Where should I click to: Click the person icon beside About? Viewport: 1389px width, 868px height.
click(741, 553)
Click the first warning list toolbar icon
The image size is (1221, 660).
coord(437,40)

__Activity__.
The records above need to be written out again. Keep them exact.

__Response__.
Where should I click to: Click the person icon beside About? Viewport: 1389px width, 868px height.
click(741, 553)
Click the first warning list toolbar icon
The image size is (1221, 660).
coord(437,40)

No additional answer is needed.